WHAT TO DO → Omit the pictures and output every entry below exactly as written.

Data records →
※

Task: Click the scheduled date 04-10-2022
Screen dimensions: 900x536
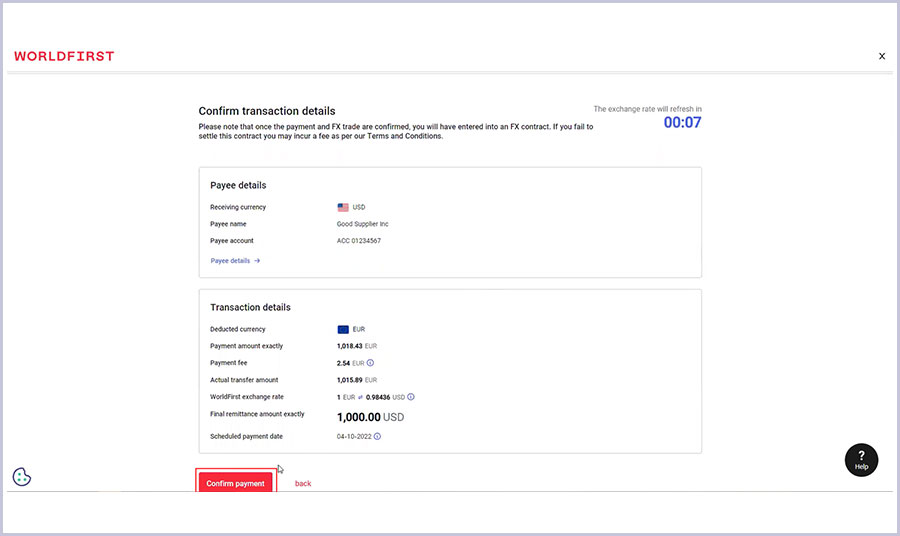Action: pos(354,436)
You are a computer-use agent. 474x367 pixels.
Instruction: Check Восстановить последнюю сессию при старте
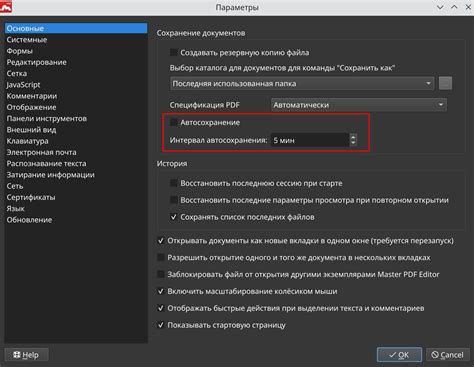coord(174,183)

※

YOUR RESPONSE →
Task: Click the scheduled date 04-10-2022
Screen dimensions: 900x536
Action: pos(354,436)
You are a computer-use agent. 474x367 pixels.
Instruction: Check Восстановить последнюю сессию при старте
coord(174,183)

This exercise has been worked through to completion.